Task brief ▸
Rewrite the part that opens with the line containing "Locate an element on the screen. The" and closes with the line containing "template-columns-label: BOOK OF", changing "screenshot" to "image" and keeping everything else the same. Return only those lines, and leave the pictures out.

Data extract ▸
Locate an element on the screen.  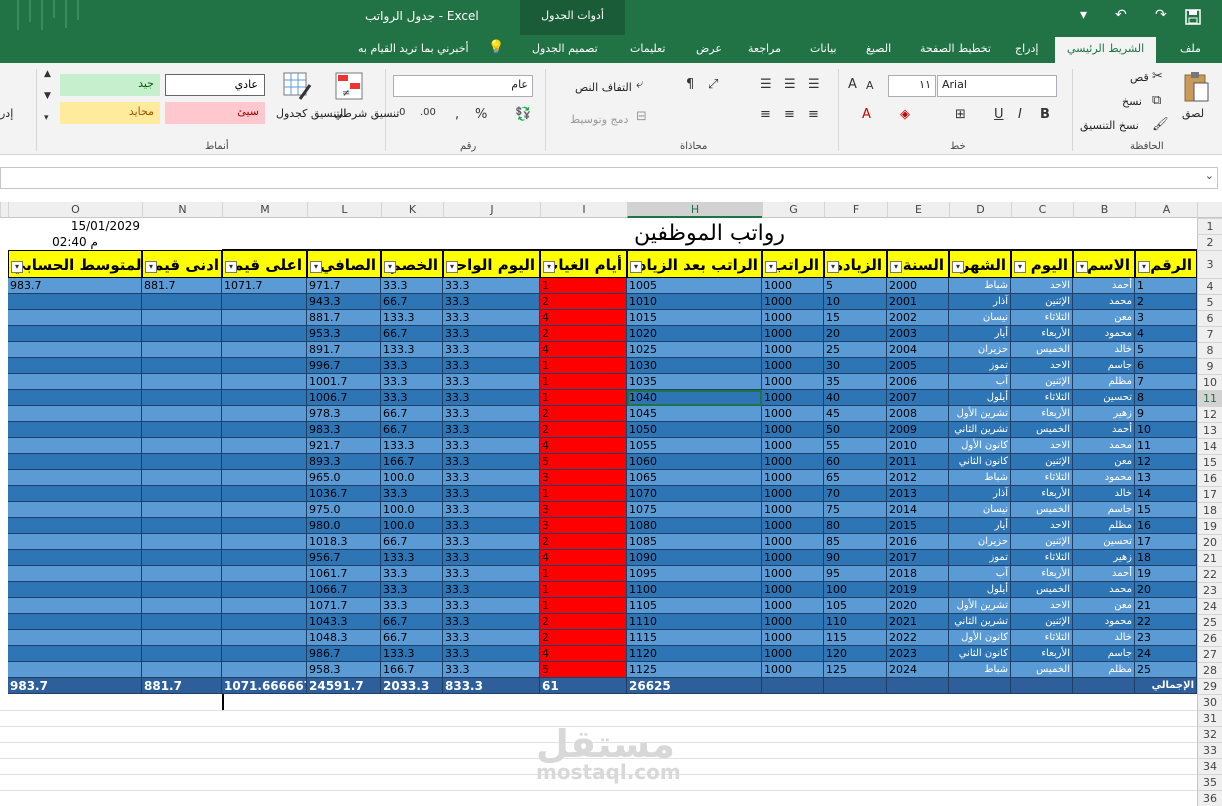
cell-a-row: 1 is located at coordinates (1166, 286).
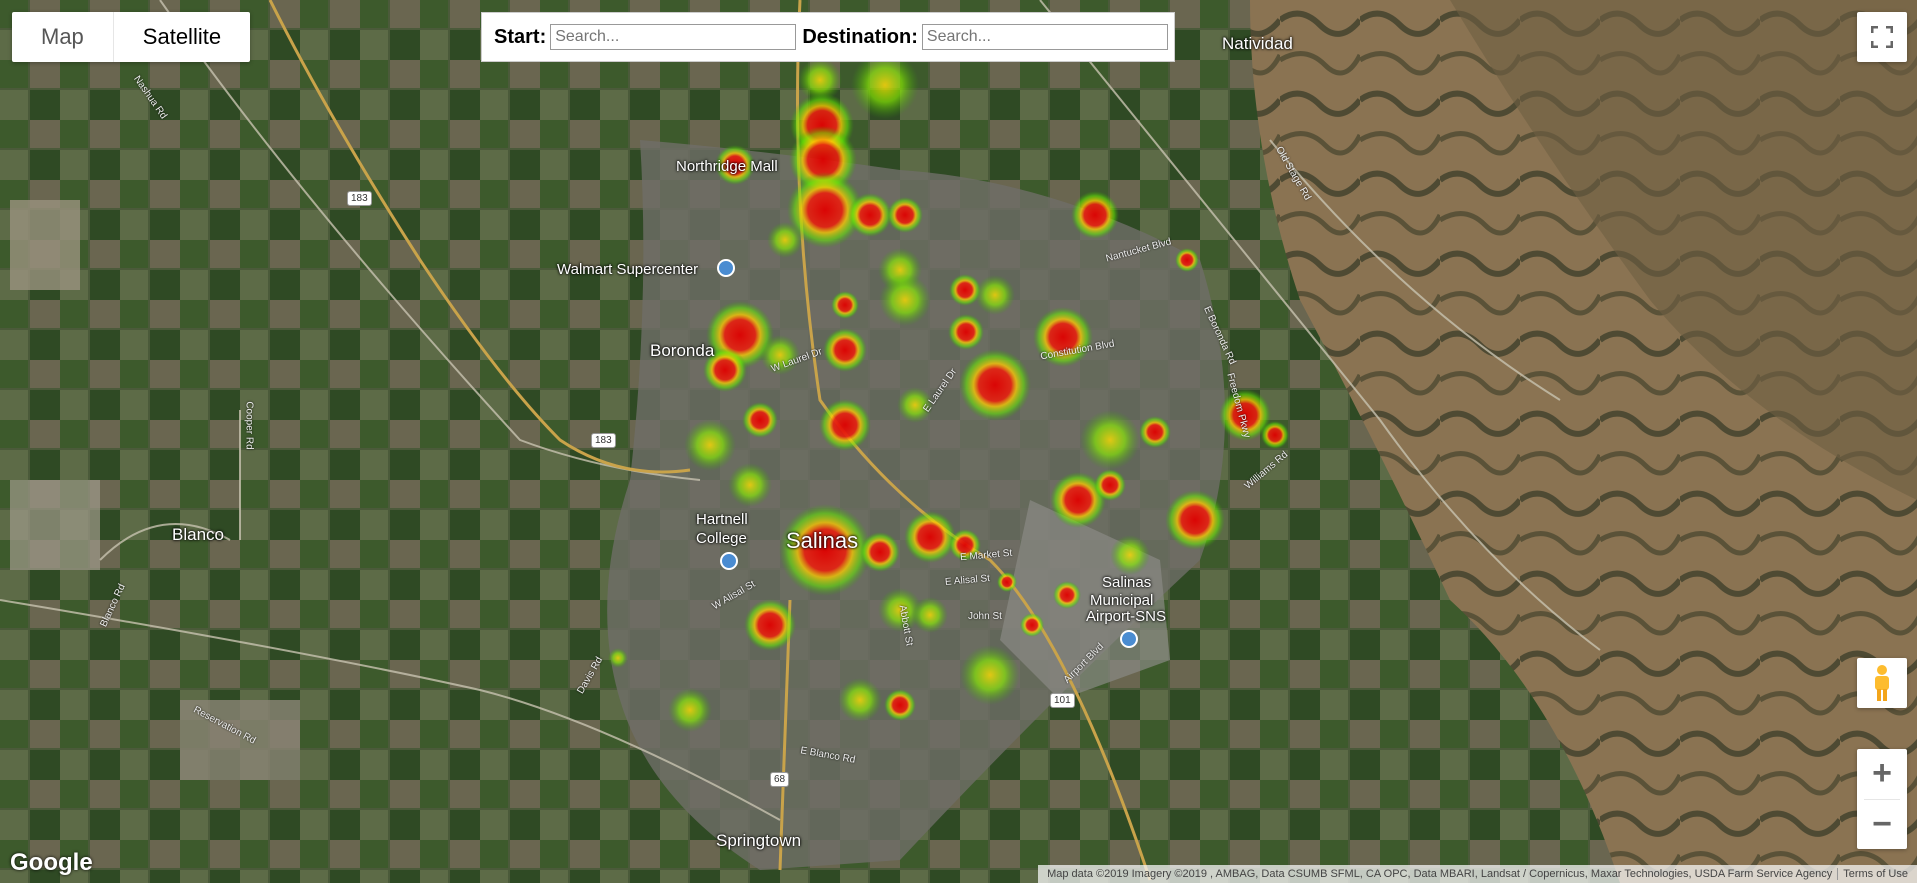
---
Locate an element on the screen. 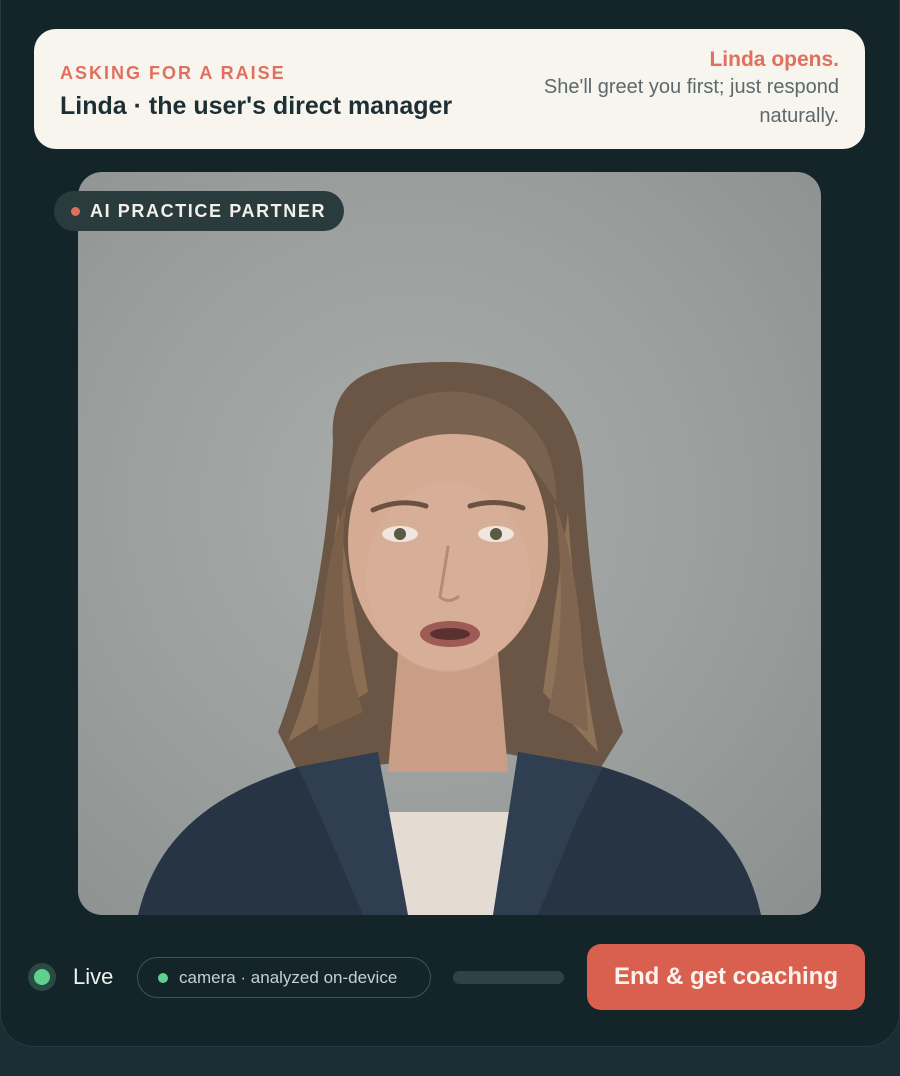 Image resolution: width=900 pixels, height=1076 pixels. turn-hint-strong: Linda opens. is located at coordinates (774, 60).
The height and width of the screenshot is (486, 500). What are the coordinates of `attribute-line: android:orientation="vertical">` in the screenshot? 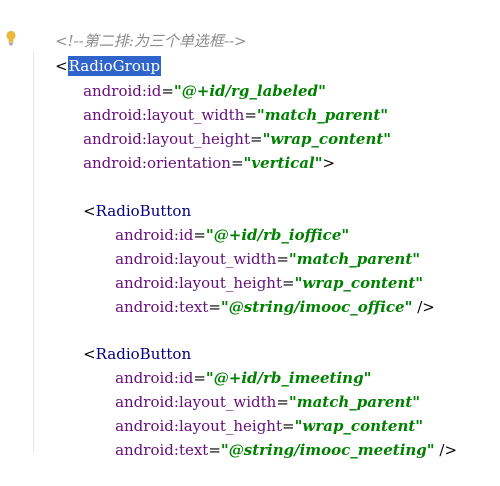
--
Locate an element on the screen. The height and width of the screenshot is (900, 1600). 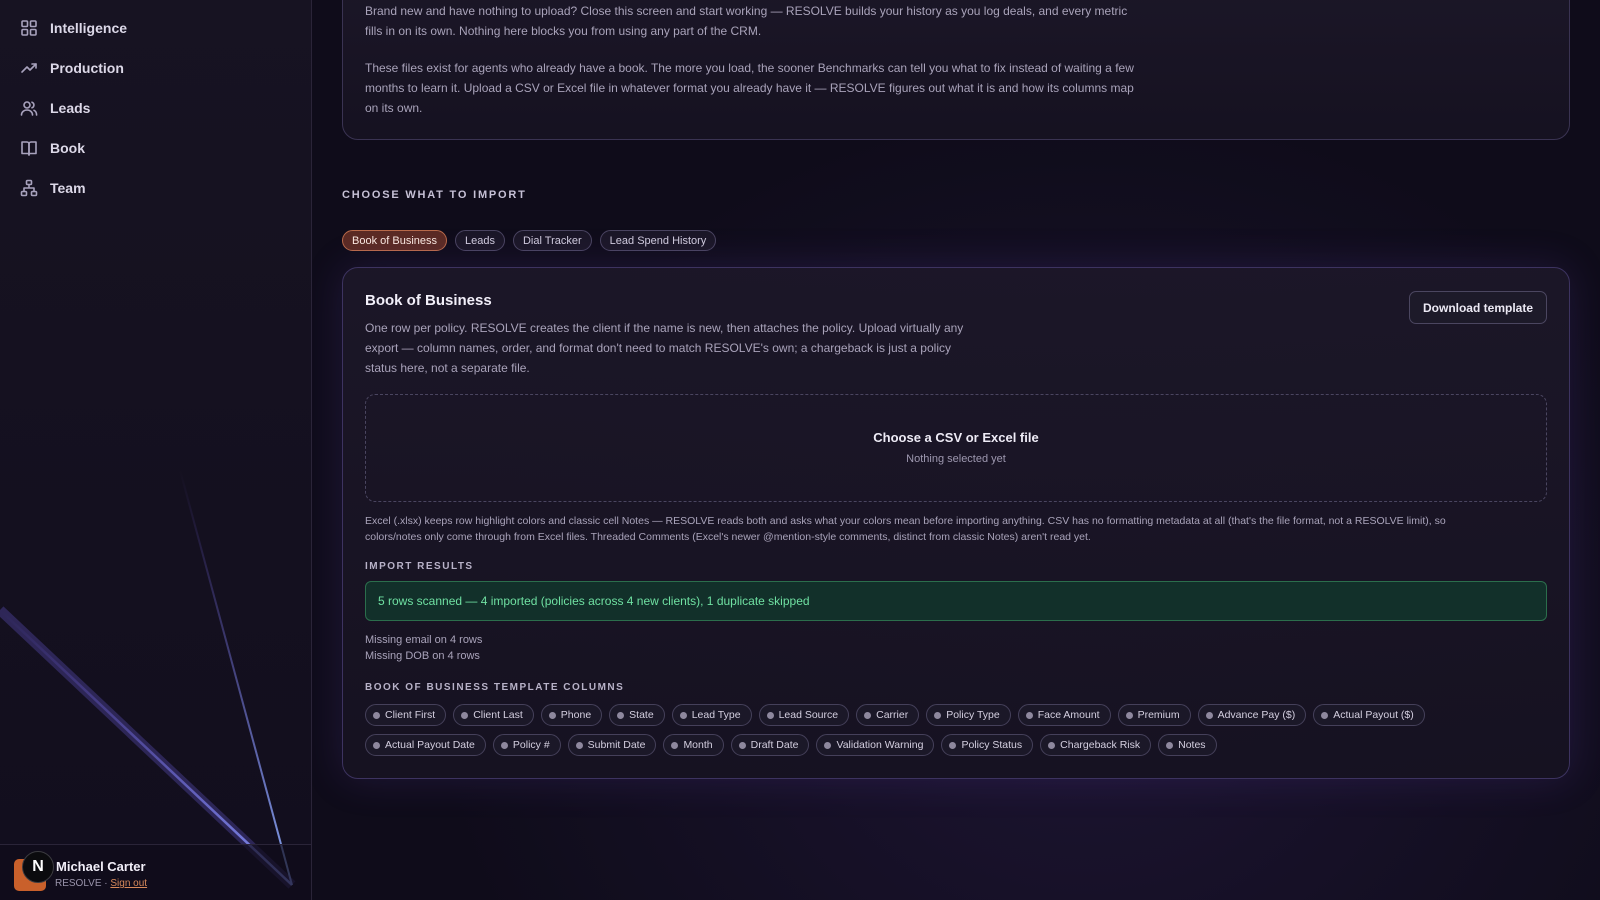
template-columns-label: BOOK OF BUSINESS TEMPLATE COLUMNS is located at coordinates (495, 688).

Answer section ▸
Locate an element on the screen. The height and width of the image is (900, 1600). 
template-columns-label: BOOK OF BUSINESS TEMPLATE COLUMNS is located at coordinates (495, 688).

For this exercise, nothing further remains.